By His grace you became bishop of Syria, if we can borrow the expression from your patron, who felt that he was called to look over the entire country. The country you are from was the heart of the Christian world for many centuries after the light of the Gospel dawned. Your Lord wanted you to bear the riches of Ignatius of Antioch, Romanos the Melodist, Elian of Homs, Chrysostom, the Damascene, and that great wonder, Maximus the Confessor, who was from Hauran.

As we now bid you farewell, we feel that in one way or another you come from them and that we want to come from them forever, and from you, in the measure that you are their inheritor. Over the course of many generations, master, Antioch was the primary theater for the Gospel and I do not exaggerate if I say that that Christian word, aside from a few lights in Alexandria, was spoken here and that the people tasted its crumbs in other regions.

The great Christian glow in this land  was brought to us by the Gospel, through the great men who sanctified this country. The Lord came to us through you after we came to know you as a servant of the Word.

You were not intoxicated by philosophy, which you learned well. You lived by the Gospel in every thought, to the point that it is possible for me to say that you did not stop at human opinion, since you knew that humans are temporary or transitory, just as you knew that we, the people of Antioch, do not subsist through our bodies, but through every word that comes from the mouth of God.

Indeed, we do not claim that our human aspect is something great. However, we contend that those lasting things within us have come to us from this Gospel that stands beyond the ages and that you yourself only wanted to serve it.
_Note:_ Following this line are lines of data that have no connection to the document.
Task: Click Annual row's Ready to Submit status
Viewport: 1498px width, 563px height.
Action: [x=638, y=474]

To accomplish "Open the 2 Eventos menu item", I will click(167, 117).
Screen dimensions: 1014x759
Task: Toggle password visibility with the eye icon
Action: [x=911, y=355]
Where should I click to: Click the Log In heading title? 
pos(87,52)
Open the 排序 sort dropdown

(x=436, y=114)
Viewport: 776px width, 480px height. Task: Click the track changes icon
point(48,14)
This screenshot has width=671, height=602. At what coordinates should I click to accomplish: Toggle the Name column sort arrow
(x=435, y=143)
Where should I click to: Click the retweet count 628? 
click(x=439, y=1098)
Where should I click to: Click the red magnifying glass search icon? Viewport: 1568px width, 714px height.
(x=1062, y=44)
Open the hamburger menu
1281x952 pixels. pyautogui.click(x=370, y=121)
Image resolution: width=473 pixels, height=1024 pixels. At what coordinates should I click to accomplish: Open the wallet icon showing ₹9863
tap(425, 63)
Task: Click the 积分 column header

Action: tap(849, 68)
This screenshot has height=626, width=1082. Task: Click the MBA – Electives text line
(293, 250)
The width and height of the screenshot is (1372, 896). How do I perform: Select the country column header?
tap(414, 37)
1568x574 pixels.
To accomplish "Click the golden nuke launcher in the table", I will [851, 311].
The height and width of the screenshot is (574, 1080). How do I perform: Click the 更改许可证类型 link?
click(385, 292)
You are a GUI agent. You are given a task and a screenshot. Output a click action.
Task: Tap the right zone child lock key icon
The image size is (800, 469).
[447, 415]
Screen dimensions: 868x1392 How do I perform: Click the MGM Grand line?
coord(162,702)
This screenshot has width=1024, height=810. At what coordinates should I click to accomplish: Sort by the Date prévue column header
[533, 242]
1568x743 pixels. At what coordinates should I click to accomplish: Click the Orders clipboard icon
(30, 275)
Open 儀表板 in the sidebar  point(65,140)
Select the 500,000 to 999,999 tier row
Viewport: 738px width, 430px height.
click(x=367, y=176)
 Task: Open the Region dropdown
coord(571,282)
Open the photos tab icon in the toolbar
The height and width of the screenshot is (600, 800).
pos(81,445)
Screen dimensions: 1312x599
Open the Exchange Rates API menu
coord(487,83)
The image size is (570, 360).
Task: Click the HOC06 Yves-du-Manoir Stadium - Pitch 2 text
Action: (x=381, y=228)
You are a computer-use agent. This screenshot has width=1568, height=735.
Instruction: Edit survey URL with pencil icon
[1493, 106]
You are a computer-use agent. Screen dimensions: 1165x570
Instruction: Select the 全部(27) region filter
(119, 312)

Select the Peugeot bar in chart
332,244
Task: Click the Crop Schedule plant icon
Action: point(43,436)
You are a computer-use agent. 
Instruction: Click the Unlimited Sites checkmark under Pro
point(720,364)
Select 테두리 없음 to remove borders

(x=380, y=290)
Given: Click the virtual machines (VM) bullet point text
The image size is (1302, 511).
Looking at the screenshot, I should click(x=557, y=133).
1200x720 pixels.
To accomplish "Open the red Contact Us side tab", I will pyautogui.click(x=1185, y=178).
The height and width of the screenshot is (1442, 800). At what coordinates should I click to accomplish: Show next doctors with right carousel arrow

For this reason, from the time when you were teaching children and youth, you desired to focus all your intellectual effort on what God said in His good Book, since you were not patriarch of the Rum, but rather God's patriarch for the Rum. Your Lord did not call them by this name, but rather He breathed this saying into the Book of Acts: "The disciples were first called Christians at Antioch." These dear words mean that there is an unbreakable connection between Christianity and Antioch-- intellectual heritage was trained in asceticism and keeping watch in exercises, day and night, so that your Lord might be glorified from the desert of Syria to our coasts. You watched over all this expanse. The Lord's eyes were upon you and upon us, so that we might remain sincere bearers of the cross of glory toward each resurrection in the heart and mind, so that the face of Jesus may appear, and through it we might live unto ages of ages.

You were born of pure water and the Spirit and you grew up in Orthodox belief and worship such that you trained your taste to lead us in singing. When you came to Beirut as a teenager, you were one of the leaders because of this aspect of worship that was impressed upon your being, such that one can say that with your training in acquiring knowledge, people could discern in your thinking and your words the stamp of the Church.

You took up the clerical robe at the American University and you were distinguished in it and were insistent upon it when you went to France for theological instruction. Upon your return, you were entrusted with the Annunciation School in Beirut. It shined on account of you and you became known as an educator and administrator. This became clear to the spiritual leaders and they entrusted you with lofty responsibilities at the Monastery of Our Lady of Balamand until you were given authority over the Archdiocese of Lattakia and then sat upon the patriarchal throne, to shepherd all of Antioch. You lift us up to where you are seated now, in order to seriously follow the path you never strayed from at any stage of your life. Much seriousness comes from this mind, and your Shepherd Christ the Lord is the mind of the Father.

We hold on to everything you have given us, hoping that the Lord will keep us sincere. We shall meet with you, if the Lord desires to perfect us in mercy.